■ Task to carry out
All that is wanted is the exact text of the lines below from the one with "The width and" through the one with "Screen dimensions: 666x537", inclusive, minus any pictures.

■ Data for this task
--- START ---

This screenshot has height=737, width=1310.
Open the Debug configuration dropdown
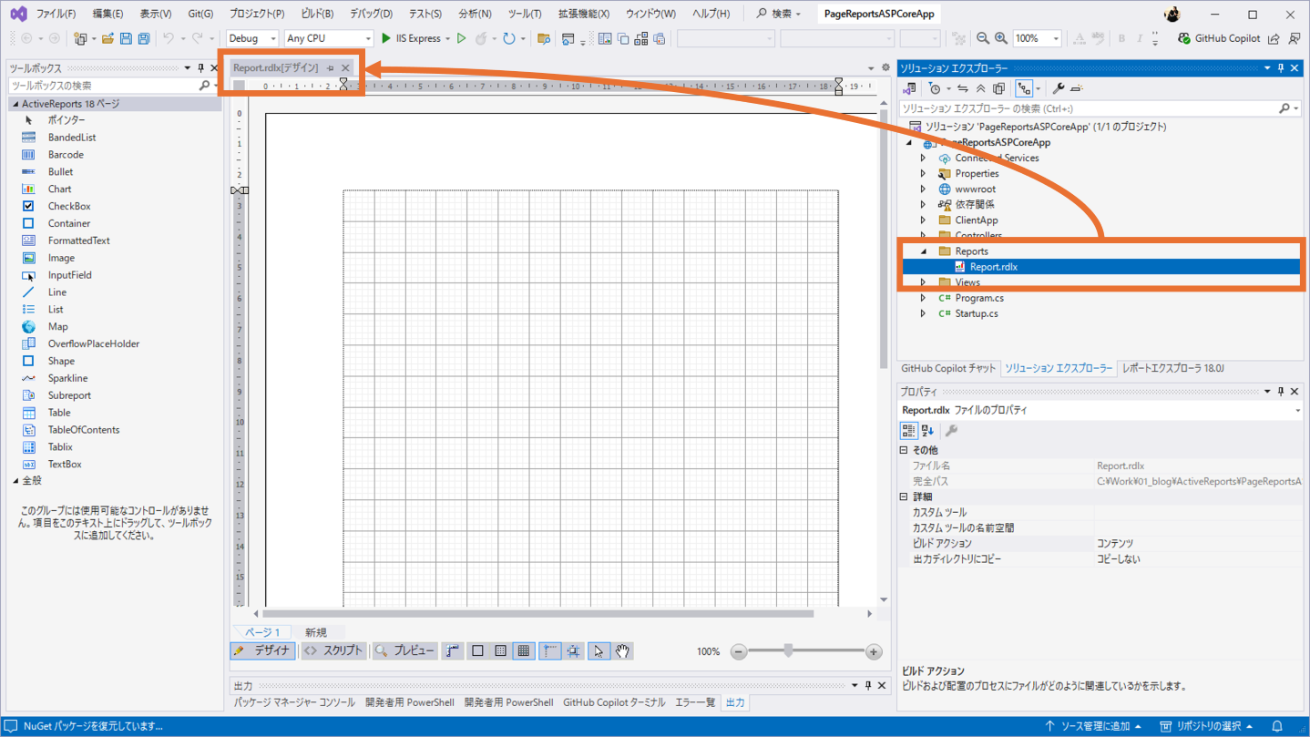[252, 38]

--- END ---
--- START ---

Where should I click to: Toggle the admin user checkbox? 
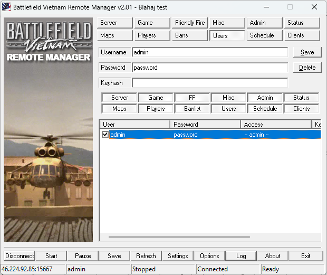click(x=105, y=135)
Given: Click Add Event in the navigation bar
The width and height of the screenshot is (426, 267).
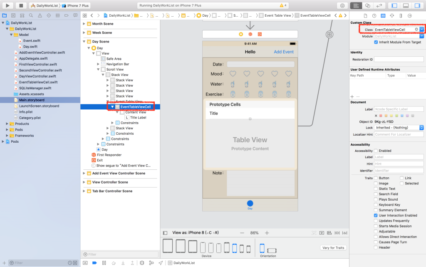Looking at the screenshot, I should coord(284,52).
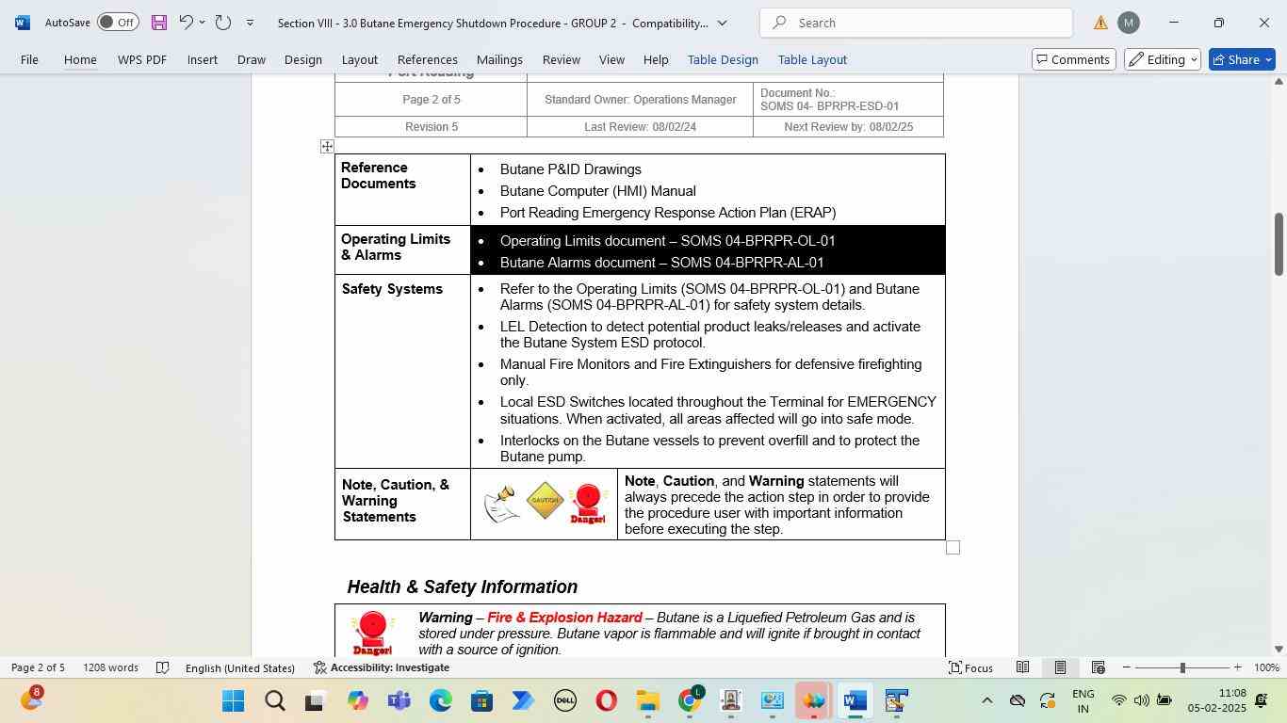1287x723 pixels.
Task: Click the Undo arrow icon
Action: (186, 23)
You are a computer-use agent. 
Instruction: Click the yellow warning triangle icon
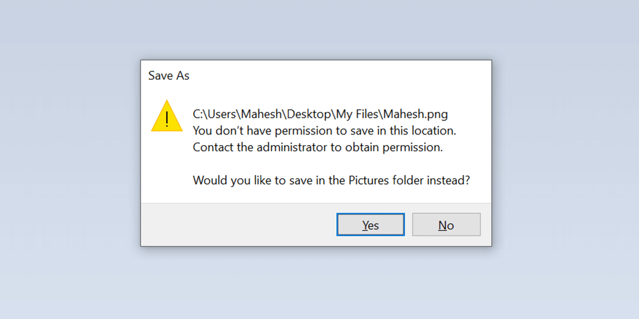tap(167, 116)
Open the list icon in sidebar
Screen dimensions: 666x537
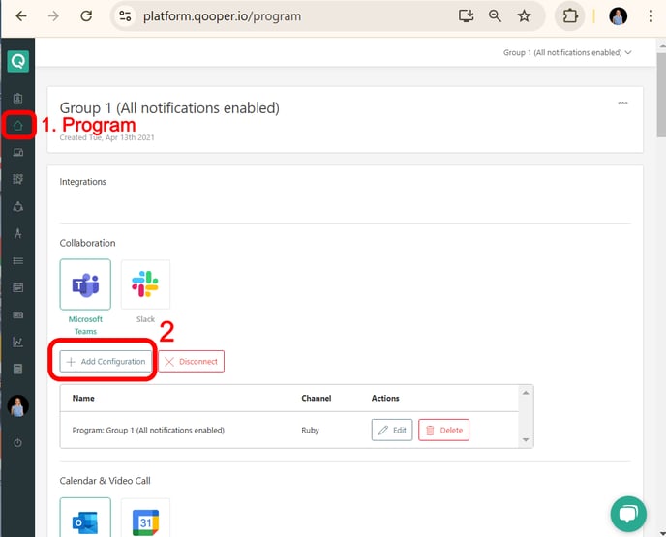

--- END ---

■ Written solution
The width and height of the screenshot is (426, 267).
Looking at the screenshot, I should coord(284,52).
1287x723 pixels.
Task: Click the Undo arrow icon
Action: (186, 23)
You are a computer-use agent. 
Instruction: Click the yellow warning triangle icon
tap(167, 116)
Open the list icon in sidebar
Screen dimensions: 666x537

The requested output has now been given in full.